Any attempt to crack down on romantic adventuring must be met with swift and sure push-back. Unless Congress and the White House make a serious effort to prevent an overreaction to the Petraeus affair, it’s entirely possible that questions about infidelity will start cropping up in background checks. The pool of people who are interested in careers in government service and senior appointments in the executive branch will shrink further. And the service can ill-afford to lose creative personnel with a high tolerance for risk.
It’s a sad fact that the folks who are in government, especially in the “elite” services of the CIA and the State Department, aren’t what they used to be. They are, to be blunt, less interesting. There are vastly fewer “characters”—the unconventional, often infuriating, types who give institutions color and competence. There is any number of reasons for that. But it’s at least partly due to the expansion of the counterintelligence establishment’s purview since the discovery of Russian moles in the 1990s. Excessive counter-intelligence makes institutions dull. Timidity becomes commonplace. Fretting about infidelity threatens to become one more factor depriving the government of men and women of talent.

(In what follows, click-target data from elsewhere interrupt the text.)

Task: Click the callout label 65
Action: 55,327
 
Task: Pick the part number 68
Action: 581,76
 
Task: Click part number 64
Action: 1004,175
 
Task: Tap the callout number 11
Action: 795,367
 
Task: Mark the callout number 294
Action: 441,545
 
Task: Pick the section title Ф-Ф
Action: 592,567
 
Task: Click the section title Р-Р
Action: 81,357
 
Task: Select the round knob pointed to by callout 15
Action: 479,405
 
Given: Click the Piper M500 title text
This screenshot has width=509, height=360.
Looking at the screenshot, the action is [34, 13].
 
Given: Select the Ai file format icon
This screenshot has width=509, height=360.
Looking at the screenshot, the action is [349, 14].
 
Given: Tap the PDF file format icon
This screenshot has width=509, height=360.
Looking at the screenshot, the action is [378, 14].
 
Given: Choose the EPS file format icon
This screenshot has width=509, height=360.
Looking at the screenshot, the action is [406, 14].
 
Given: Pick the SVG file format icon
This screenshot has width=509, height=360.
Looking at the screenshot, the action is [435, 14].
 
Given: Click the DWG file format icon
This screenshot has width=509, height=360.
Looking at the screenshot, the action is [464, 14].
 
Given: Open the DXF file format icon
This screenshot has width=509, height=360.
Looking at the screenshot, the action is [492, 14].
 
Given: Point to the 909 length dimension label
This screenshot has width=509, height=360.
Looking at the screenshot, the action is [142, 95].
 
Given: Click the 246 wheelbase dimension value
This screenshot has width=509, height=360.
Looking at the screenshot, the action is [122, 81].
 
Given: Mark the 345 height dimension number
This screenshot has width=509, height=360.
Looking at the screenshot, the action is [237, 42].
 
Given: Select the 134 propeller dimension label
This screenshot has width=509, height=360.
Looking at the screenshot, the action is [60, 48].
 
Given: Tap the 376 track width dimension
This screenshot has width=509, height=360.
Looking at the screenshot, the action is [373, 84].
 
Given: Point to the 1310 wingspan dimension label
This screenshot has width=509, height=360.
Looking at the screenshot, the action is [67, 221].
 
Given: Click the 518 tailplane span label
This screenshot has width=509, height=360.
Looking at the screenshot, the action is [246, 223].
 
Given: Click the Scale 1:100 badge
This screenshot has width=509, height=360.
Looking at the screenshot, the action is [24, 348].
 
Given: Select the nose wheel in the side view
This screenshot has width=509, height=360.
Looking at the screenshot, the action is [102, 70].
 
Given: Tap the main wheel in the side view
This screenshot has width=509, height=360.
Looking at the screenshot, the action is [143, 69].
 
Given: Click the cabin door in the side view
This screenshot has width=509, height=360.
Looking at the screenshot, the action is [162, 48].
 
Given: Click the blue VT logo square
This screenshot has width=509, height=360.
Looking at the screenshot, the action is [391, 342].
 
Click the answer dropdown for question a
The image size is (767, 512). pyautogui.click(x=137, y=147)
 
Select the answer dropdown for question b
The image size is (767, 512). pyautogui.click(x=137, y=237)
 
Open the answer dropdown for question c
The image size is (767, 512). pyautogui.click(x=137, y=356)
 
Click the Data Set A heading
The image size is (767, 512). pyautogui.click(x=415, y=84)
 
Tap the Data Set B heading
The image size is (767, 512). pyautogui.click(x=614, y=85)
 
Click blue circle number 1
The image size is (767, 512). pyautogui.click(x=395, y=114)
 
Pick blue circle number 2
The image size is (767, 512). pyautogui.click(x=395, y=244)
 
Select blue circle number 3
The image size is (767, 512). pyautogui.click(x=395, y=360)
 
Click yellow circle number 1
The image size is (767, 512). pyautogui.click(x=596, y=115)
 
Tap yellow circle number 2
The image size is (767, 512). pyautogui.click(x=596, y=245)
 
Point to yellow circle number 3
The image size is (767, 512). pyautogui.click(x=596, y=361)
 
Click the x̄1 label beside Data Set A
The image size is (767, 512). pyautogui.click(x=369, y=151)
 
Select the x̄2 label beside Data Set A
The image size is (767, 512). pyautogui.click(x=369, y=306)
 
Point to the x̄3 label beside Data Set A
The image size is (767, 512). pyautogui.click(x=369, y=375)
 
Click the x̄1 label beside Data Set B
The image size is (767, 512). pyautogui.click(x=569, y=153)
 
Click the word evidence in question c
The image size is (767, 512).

There’s another factor at work. When I was going through the lengthy examination process to enter the Clandestine Service, I had to role-play opposite a middle-aged female case officer. My mission was to infiltrate a certain enterprise, and I had to enumerate the ways, all interconnected, that might work. Before starting my task, the woman asked me what was the one thing I was not permitted to do to win. Fairly well-read in CIA history and briefed by friends already in the agency, I began to list all the off-limits-without-director-approval approaches an operations officer might attempt. With each answer, she shook her head. After dozens of tries, I gave up.

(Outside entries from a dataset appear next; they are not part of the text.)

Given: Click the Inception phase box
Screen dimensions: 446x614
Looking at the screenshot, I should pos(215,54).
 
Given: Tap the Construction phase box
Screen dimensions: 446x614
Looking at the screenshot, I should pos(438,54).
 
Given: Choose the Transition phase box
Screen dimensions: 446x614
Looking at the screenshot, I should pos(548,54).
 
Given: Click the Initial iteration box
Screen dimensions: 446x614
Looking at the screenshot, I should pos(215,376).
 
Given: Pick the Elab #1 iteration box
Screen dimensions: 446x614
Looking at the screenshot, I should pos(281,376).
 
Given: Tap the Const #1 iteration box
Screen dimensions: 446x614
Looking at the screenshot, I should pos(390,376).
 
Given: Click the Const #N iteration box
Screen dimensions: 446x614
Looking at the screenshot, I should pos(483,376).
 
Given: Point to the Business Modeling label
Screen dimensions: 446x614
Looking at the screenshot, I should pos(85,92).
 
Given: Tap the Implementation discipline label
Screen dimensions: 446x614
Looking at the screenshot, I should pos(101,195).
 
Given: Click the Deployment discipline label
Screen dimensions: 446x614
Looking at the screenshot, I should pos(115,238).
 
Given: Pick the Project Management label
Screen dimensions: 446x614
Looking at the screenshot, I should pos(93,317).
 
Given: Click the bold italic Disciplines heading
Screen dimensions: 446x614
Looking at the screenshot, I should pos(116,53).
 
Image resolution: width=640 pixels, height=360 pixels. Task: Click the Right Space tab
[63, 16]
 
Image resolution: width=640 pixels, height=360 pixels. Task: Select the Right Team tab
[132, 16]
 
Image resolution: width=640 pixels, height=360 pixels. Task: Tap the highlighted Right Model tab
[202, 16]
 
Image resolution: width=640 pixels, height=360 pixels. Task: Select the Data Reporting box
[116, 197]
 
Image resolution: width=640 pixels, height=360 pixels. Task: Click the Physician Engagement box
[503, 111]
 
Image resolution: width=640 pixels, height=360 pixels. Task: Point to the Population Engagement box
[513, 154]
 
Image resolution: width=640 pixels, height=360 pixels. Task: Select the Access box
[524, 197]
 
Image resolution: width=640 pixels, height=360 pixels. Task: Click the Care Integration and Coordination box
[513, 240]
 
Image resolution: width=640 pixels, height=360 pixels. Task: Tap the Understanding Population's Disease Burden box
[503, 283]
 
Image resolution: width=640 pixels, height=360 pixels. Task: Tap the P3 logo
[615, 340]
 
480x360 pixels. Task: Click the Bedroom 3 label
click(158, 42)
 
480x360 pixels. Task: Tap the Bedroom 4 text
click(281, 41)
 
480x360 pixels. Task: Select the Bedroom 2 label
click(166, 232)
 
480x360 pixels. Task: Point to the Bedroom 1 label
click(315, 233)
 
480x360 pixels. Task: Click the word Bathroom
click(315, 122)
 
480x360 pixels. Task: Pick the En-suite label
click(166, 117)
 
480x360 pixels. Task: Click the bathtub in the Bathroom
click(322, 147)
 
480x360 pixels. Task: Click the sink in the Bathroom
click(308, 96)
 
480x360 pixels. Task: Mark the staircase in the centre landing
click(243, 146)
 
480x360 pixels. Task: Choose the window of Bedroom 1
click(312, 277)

She looked at me scornfully and said, “No sex.”
The subject has inevitably become far more sensitive at Langley in recent years, with the arrival of more women in the workplace, an upswing in office romances, and new rules regulating intramural behavior across the country. As the CIA has become ever more like the rest of corporate America, aspects of the old culture have fallen away. The worst danger, in my view, is that these shifts will lead officials to equate fidelity to a spouse with fidelity to a nation. There is no correlation between serially cheating in a marriage and compromising loyalty to country. Patriotism is a very different kind of love.
The CIA has a long history of getting into trouble, then overcorrecting for its perceived sins. After the congressional Church Committee saw the devil in the agency’s cold war work, lawyers descended upon Langley. Contrary to the depiction of aggressive CIA interrogation in Zero Dark Thirty, the institution has become a very cautious one. Before we down more generals, before we unleash the FBI on more clandestine romances, we should remember the long, humdrum history of infidelity and espionage—and leave the punishment of wayward operatives to their husbands or wives. Case officers aren’t saints. For their sakes, and ours, don’t try to make them, or the civilians who oversee them, into moral paragons.
Reuel Marc Gerecht, a former CIA operations officer, is a senior fellow at the Foundation for the Defense of Democracies.